Cette coupe n’est qu’une nouvelle étape du processus méthodique de démantèlement de l’audiovisuel public mené de concert par la Macronie et l’extrême droite depuis des années. Suppression de la “redevance télé” en 2022 et remplacement par un système d’affectation de ressources qui rend son financement beaucoup plus dépendant des aléas politiques du Parlement, projet de création d’une “holding”, attaques contre les journalistes du service public par la ministre de la Culture, pourtant garante de son indépendance…
La commission d’enquête à charge contre l’audiovisuel public menée actuellement par le rapporteur UDR Charles Alloncle à l’Assemblée en est le dernier exemple : ce dernier n’a en effet jamais caché son souhait de le faire disparaître - le tout avec le silence complice des macronistes.

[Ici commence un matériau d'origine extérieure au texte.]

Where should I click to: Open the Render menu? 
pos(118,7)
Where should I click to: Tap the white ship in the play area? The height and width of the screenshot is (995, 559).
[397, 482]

Nous ne pouvons pas rester sans rien faire. Alors que le niveau de désinformation et d’ingérences atteint des sommets, que les financements publics du secteur culturel n’ont jamais été à des niveaux aussi bas, le service public de l’audiovisuel a une responsabilité majeure en matière de production d’une information fiable et indépendante mais également en matière de financement de la création française.
Dans ce contexte, il est indispensable de défendre le rétablissement d’un audiovisuel public fort, indépendant et suffisamment doté pour mener ses missions à bien. Rétablissement d’une “redevance télé” progressive et universelle, abandon de la réforme de “holding” ou encore titularisation des salarié•es précaires sont indispensables pour défendre un précieux outil au service de notre démocratie et de l’exception culturelle française.